* [What this task involves]: Repeat the records below word for word, keeping every line.

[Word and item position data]

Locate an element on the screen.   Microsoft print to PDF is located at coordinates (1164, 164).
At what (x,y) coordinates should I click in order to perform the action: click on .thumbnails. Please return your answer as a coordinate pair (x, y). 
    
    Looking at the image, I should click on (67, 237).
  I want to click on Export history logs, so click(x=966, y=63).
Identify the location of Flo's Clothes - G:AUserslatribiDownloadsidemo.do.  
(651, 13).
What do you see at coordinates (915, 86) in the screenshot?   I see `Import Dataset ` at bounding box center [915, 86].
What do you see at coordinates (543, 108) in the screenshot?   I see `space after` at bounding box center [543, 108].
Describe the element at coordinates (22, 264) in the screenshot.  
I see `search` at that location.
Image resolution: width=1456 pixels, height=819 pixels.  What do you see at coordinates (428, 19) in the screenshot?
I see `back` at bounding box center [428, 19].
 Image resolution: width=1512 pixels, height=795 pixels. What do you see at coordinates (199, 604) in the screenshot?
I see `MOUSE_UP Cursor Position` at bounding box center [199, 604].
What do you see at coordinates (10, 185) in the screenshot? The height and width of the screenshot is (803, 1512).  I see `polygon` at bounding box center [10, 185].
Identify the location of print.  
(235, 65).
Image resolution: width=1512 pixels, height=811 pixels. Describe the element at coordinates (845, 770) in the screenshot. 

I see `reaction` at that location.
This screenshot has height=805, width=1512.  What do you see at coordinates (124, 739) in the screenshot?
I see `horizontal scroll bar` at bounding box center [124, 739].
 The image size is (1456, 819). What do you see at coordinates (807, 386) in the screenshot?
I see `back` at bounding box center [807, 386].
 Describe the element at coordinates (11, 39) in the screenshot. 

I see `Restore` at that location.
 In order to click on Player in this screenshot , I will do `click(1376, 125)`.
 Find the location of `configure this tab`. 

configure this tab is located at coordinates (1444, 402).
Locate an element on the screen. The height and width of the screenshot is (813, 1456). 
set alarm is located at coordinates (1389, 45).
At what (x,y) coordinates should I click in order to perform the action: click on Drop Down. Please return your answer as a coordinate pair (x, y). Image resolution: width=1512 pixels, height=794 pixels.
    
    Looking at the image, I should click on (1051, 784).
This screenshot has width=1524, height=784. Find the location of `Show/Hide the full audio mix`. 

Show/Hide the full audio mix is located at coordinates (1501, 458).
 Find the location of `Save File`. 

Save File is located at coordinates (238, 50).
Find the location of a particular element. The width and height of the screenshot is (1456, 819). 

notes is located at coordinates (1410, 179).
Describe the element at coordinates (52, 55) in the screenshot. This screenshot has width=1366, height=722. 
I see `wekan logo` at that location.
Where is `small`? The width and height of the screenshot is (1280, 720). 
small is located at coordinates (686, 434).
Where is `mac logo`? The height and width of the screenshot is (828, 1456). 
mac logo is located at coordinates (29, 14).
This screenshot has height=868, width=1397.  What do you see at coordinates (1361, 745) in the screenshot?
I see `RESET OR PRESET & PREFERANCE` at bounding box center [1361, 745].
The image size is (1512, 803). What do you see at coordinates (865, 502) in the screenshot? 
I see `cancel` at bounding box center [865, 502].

* [Expected answer]:
Locate an element on the screen.   Microsoft print to PDF is located at coordinates (1164, 164).
At what (x,y) coordinates should I click in order to perform the action: click on .thumbnails. Please return your answer as a coordinate pair (x, y). 
    
    Looking at the image, I should click on (67, 237).
  I want to click on Export history logs, so click(x=966, y=63).
Identify the location of Flo's Clothes - G:AUserslatribiDownloadsidemo.do.  
(651, 13).
What do you see at coordinates (915, 86) in the screenshot?   I see `Import Dataset ` at bounding box center [915, 86].
What do you see at coordinates (543, 108) in the screenshot?   I see `space after` at bounding box center [543, 108].
Describe the element at coordinates (22, 264) in the screenshot.  
I see `search` at that location.
Image resolution: width=1456 pixels, height=819 pixels.  What do you see at coordinates (428, 19) in the screenshot?
I see `back` at bounding box center [428, 19].
 Image resolution: width=1512 pixels, height=795 pixels. What do you see at coordinates (199, 604) in the screenshot?
I see `MOUSE_UP Cursor Position` at bounding box center [199, 604].
What do you see at coordinates (10, 185) in the screenshot? The height and width of the screenshot is (803, 1512).  I see `polygon` at bounding box center [10, 185].
Identify the location of print.  
(235, 65).
Image resolution: width=1512 pixels, height=811 pixels. Describe the element at coordinates (845, 770) in the screenshot. 

I see `reaction` at that location.
This screenshot has height=805, width=1512.  What do you see at coordinates (124, 739) in the screenshot?
I see `horizontal scroll bar` at bounding box center [124, 739].
 The image size is (1456, 819). What do you see at coordinates (807, 386) in the screenshot?
I see `back` at bounding box center [807, 386].
 Describe the element at coordinates (11, 39) in the screenshot. 

I see `Restore` at that location.
 In order to click on Player in this screenshot , I will do `click(1376, 125)`.
 Find the location of `configure this tab`. 

configure this tab is located at coordinates (1444, 402).
Locate an element on the screen. The height and width of the screenshot is (813, 1456). 
set alarm is located at coordinates (1389, 45).
At what (x,y) coordinates should I click in order to perform the action: click on Drop Down. Please return your answer as a coordinate pair (x, y). Image resolution: width=1512 pixels, height=794 pixels.
    
    Looking at the image, I should click on (1051, 784).
This screenshot has width=1524, height=784. Find the location of `Show/Hide the full audio mix`. 

Show/Hide the full audio mix is located at coordinates (1501, 458).
 Find the location of `Save File`. 

Save File is located at coordinates (238, 50).
Find the location of a particular element. The width and height of the screenshot is (1456, 819). 

notes is located at coordinates (1410, 179).
Describe the element at coordinates (52, 55) in the screenshot. This screenshot has width=1366, height=722. 
I see `wekan logo` at that location.
Where is `small`? The width and height of the screenshot is (1280, 720). 
small is located at coordinates (686, 434).
Where is `mac logo`? The height and width of the screenshot is (828, 1456). 
mac logo is located at coordinates (29, 14).
This screenshot has height=868, width=1397.  What do you see at coordinates (1361, 745) in the screenshot?
I see `RESET OR PRESET & PREFERANCE` at bounding box center [1361, 745].
The image size is (1512, 803). What do you see at coordinates (865, 502) in the screenshot? 
I see `cancel` at bounding box center [865, 502].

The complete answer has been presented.